Automatically mounting internal hard drives in Ubuntu

As I am sure anyone with their music on a different internal drive has noticed, not all of your internal hard disks are mounted automatically at boot. However, getting an internal hard drive to automatically mount is fairly easy.

First, reboot your computer to make sure that no other drives are mounted. Then, mount the internal drive you wish to have mount automatically. You can do this by selected the drive from the “Places” menu and entering your password.

Now, open a new terminal and enter this:

df

Look for the drive mounted at /media/disk. For me, this was /dev/sdb1.

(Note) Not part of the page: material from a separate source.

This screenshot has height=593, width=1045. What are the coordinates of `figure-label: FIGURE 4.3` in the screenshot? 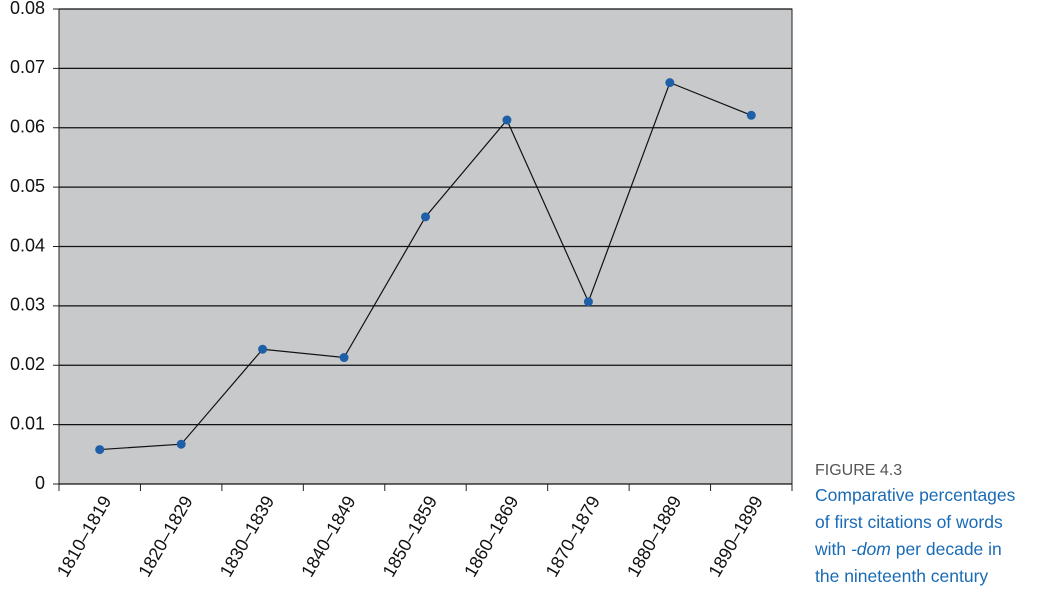 It's located at (859, 470).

Filesystem           1K-blocks      Used Available Use% Mounted on
/dev/sdc1            152333348  24986968 119608276  18% /
tmpfs                  1036224         0   1036224   0% /lib/init/rw
varrun                 1036224       104   1036120   1% /var/run
varlock                1036224         0   1036224   0% /var/lock
udev                   1036224      2856   1033368   1% /dev
tmpfs                  1036224       384   1035840   1% /dev/shm
lrm                    1036224      2000   1034224   1% /lib/modules/2.6.27-7-generic/volatile
/dev/sdb1 240362656 219662284   8490572  97% /media/disk

Quit any applications that may be using that disk (Music players, file browsers, etc.) and enter this:

sudo umount /media/disk

Once the drive is unmounted (which is should be after you enter your password) enter this:

sudo mkdir /media/disk

Then, open your fstab file:

sudo gedit /etc/fstab

In the new gedit window (which will appear after you enter your password), enter this at the bottom of the file:

/device/path /media/disk    fs_type rw    0    0

Make sure to replace /device/path with the device mounted in /media/disk when you ran df. fs_type should be the file system type of the drive, probably ext3. Those are TABS, not spaces, between each item.

Save the file, and restart to make sure your drive auto-mounts.